El comienzo de ‘El baile de los vampiros’ deja claras las intenciones del cineasta, estamos ante un cachondeo puro y duro sobre un tema fantástico que curiosamente en muchos films ha estado al borde del ridículo —a veces cierta cutrez en los efectos visuales, o en una alocada trama, provocan esa triste sensación—. No obstante el film posee también elementos terroríficos que no tienen nada que envidiar al resto del cine de terror coetáneo. Instantes como el del Conde Krolock —Ferdy Maine excelentemente caracterizado— entrando por la ventana del techo para llevarse a la espectacular Sarah —Sharon Tate sustituyendo a la inicialmente prevista Jill St. John— o esos instantes fantasmagóricos en los que se escuchan unos hipnóticos cantos, demuestran la gran capacidad de Polanski para crear una adecuada atmósfera, y entran por derecho propio en los anales del cine vampírico.
En cuanto a los instantes cómicos encuentro que instantes hilarantes se dan la mano con otros de un humor más grueso o zafio, un terreno pantanoso para Polanski, quien no controla todos los resortes de la comedia. Ciertamente inspirado me resulta la composición del que sería una especie de versión cómica de Van Helsing. El profesor Ambrosius —extraordinario Jack MacGowran en la mejor interpretación de la película— resulta encantador por despistado, y el hecho de que gracias a él el vampirismo se extiende por todo el mundo es uno de los detalles más acertados de la historia. No ocurre lo mismo con el personaje al que da vida el propio Polanski y que no empata con nadie, amén de una historia de amor muy brusca.
En su primera mitad, antes de que los dos personajes centrales se presenten en el castillo de Krolock, Polanski no domina del todo el ritmo de la historia. La estancia en la posada se alarga en demasía y se suceden situaciones de poco interés, aunque el personaje de Shagal —divertidísimo Alfie Bass— emerge en ese instante como el más provechoso, alcanzando más tarde cotas inimaginables en el tratamiento que Polanski le da cuando aquél ya ha sido vampirizado.
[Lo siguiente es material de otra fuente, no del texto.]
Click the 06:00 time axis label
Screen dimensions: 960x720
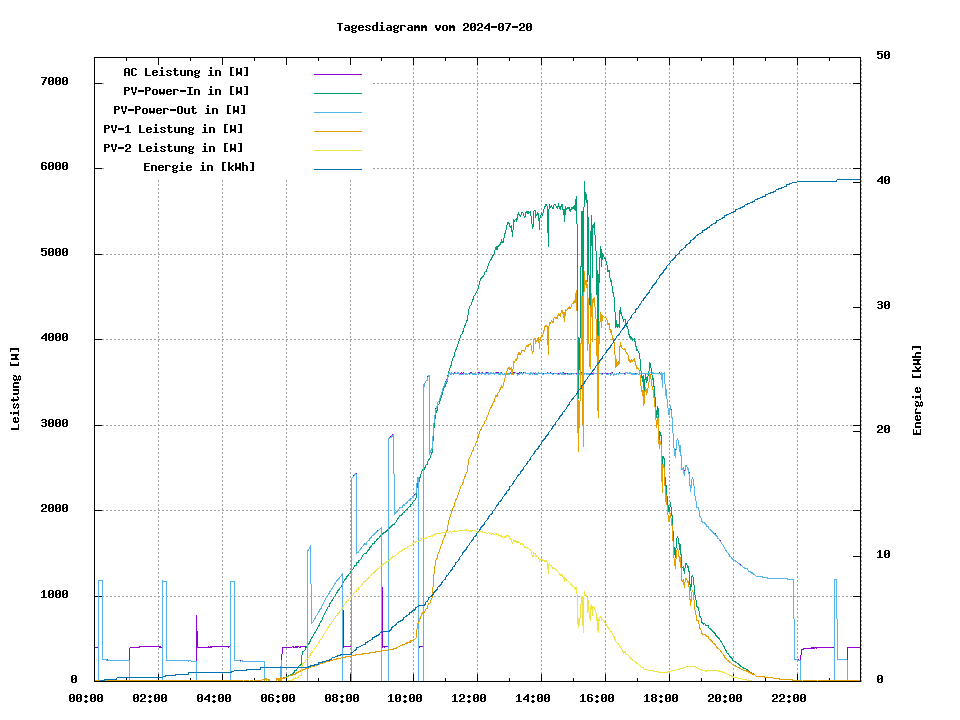point(278,698)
Afortunadamente las secuencias en el castillo contienen lo mejor del film, y el director logra instantes de cierta tensión, como el intento con acabar con los vampiros mientras duermen en el interior de sus ataúdes en su cripta particular —atención a las andanzas de Shagal en ese tramo—, o el mítico baile que da título al film, y que rememora en clave de comedia el realizado por Don Sharp en el film arriba mencionado.
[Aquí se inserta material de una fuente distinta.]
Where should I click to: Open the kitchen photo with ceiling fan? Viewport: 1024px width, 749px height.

Irregular, pero estimable trabajo de Polanski, fracaso total en Estados Unidos —debido a ciertos problemas personales con el productor que recortó la película en la sala de montaje—, y éxito en Europa, continente en el que Polanski es más admirado. Al año siguiente volvería al género del terror desde una óptica mucho más seria y con resultados muy superiores.
Anécdota sobre el rodaje
Para la famosa secuencia del espejo en el que sólo se ven reflejados los tres protagonistas, mientras el resto de vampiros se quedan boquiabiertos, Polanski hizo construir una habitación exactamente igual a la que estaban, pero a la inversa, de forma que al separarlas por una puerta —en la película, el espejo, que simplemente no existe— dé la sensación de que es la misma estancia reflejada. Los actores son los que están de frente a la cámara, mientras que unos figurantes son los que bailan hacia el inexistente espejo. Hoy se haría de forma digital y el encanto se iría a tomar viento fresco.